6. The FPGA implementation method of the LDPC decoder based on the CCDSD standard according to claim 5, characterized in that: In step S3, the variable RAM top-level module configures several variable RAM blocks with a preset depth and width, and obtains probability information from the verification RAM module according to the following addressing method: Check_block_num=j / 512 Check_block_num_addr=(j mod 512) / 8 outer_offset=(j mod 8)*6*N q inner_offset=π k (j) The probability information involved in each variable node is obtained in the spliced fragment according to the above-mentioned addressing method, wherein the probability information transmitted from the i-th check node to the j-th variable node is expressed as: r ij (b)=Pr(f i =0|c i =b,M v (~i)) In the formula, "f i =0" means the i-th verification equation has passed the verification, M v (~i) means excluding variable node c i All information except i is the i-th variable node, corresponding to the i-th column of the check matrix; In the minimum expansion sum, take its log-likelihood ratio L(q ij ): Substitute it into the variable node update module and perform the following calculations: In the formula, L(·) is the logarithmic ratio, "C i \j" indicates the node c with the variable i The set of connected check nodes except check node j; At the same time, the symbol posterior probability is updated according to the following formula: The updated probability information is still assembled by concat in the same addressing mode and stored in the top layer of variable RAM until all variable nodes are updated.

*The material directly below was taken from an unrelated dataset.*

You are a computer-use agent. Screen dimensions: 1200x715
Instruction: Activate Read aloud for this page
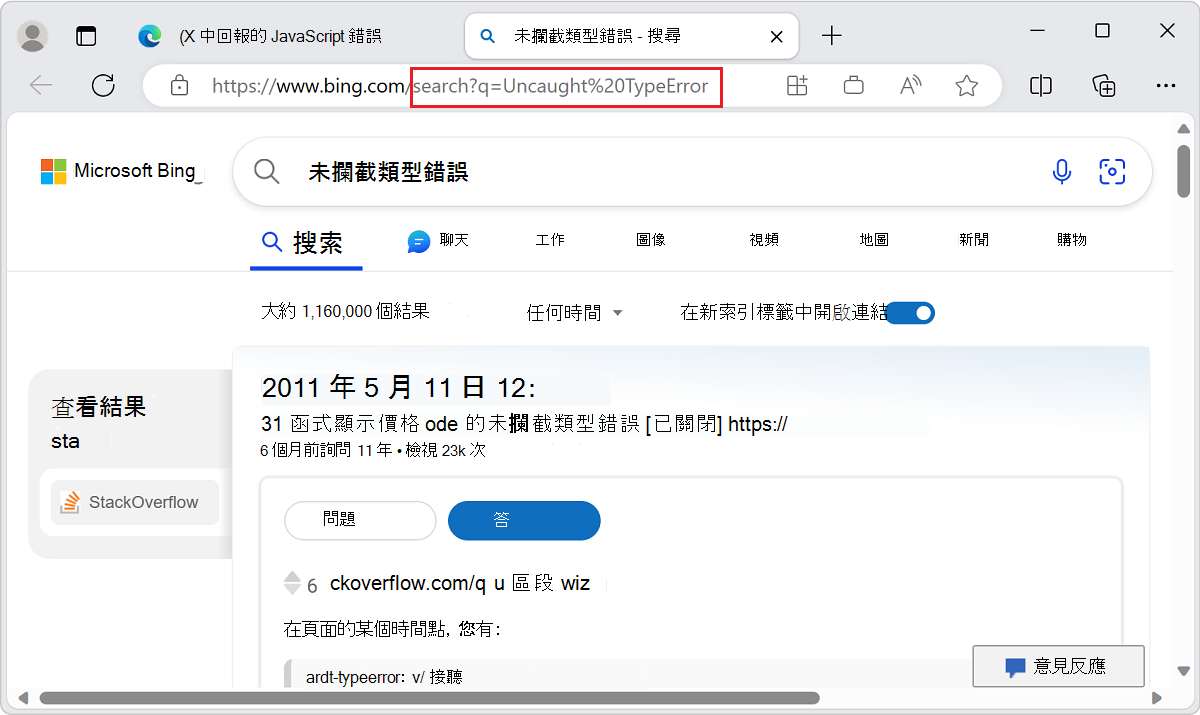click(x=910, y=86)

7. The FPGA implementation method of the LDPC decoder based on the CCDSD standard according to claim 6, characterized in that: In step S4, each time the check node and the variable node are updated, an LDPC check is performed through the hard decision module, wherein the check method is: p=cH T Where c is the LDPC binary codeword obtained by hard decision, H is the check matrix, and p is the check result vector; If the check passes (ie, p=0), the decoding ends; if not, the next round of check node update begins until the check passes or the maximum number of iterations is reached.